Here's how to do it with I1Profiler.
Make a new profile but, instead of disabling color management, just save the target tif image then assign it to the same color space used to make the print you like. This is usually either sRGB or Adobe RGB. Then select the same device driver settings that were used to make the "Printer Manages Color" print. Print the target and make a new profile.
Now, assign that profile to the original images you desire to convert into the colors made by "Printer Manages Color." Then convert the image to a larger color space using Relative Colorimetric Intent. ProPhoto RGB will always work fine but you should always be working in 16 bits.
You can now print the image using "Photoshop Manages Color" normally and selecting relative colorimetric. This will quite precisely duplicate the effect of using "Printer Manages Color" and the same print can be made with a future printer using relative colorimetric to retain the look of a prior printer's print.

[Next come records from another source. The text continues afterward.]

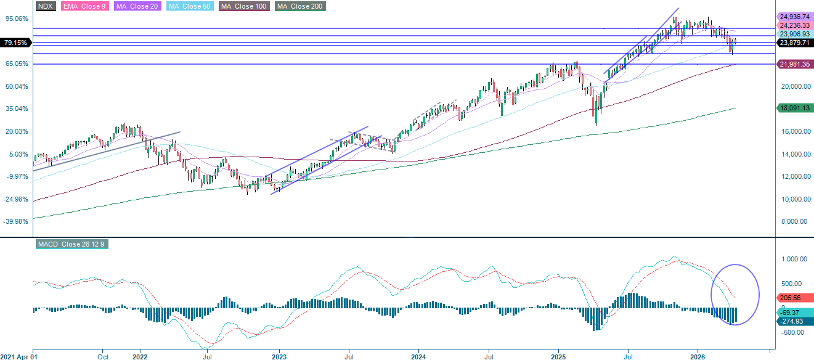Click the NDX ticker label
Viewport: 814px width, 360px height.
coord(46,6)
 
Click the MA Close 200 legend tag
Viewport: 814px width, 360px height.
coord(300,6)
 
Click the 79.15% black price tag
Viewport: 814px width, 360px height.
coord(15,43)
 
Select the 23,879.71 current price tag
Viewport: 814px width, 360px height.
coord(794,43)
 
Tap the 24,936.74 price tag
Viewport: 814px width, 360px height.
coord(794,17)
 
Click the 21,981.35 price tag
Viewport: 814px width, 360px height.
coord(794,64)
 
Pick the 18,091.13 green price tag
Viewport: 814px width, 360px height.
coord(794,108)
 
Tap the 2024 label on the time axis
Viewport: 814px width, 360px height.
coord(418,356)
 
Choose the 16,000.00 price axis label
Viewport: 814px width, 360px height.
coord(794,131)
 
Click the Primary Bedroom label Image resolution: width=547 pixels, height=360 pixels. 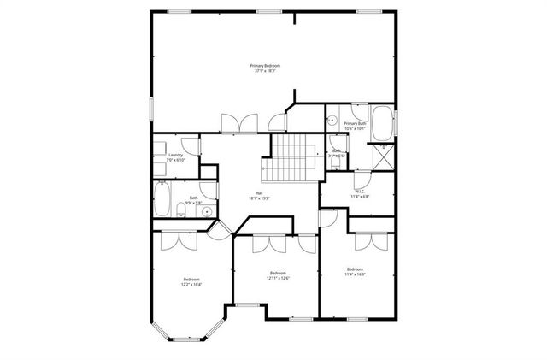265,66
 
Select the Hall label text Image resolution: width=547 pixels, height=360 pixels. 258,192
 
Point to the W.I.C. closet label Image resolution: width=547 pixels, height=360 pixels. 360,192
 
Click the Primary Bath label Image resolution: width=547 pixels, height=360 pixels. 356,124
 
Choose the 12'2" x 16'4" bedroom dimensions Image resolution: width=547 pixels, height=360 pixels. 191,285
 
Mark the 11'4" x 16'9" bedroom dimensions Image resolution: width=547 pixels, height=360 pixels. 355,275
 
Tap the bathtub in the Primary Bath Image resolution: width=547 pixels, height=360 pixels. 382,123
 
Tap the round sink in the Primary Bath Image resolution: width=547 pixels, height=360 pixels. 332,121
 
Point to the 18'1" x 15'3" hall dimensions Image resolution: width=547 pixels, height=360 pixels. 258,198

This approach, while providing a way to make a colorimetric image file of the "Printer Manages" transform, cannot be used like a normal profile. One must follow the machinations of assigning the special profile then converting to a normal working space wide enough to hold the image gamut. The image in Photoshop would then be the same as what a soft proof would be.
Theoretically, a normal profile is possible where the Perceptual Intent ICC profile tables incorporates the transform and then folks could use that profile normally. Perceptual intent would produce the same print as a "Printer Manages Color" would. However, this can't be done with I1PRofiler. There may be a way with Argyll and clearly would be by modifying the source code. Graeme would know.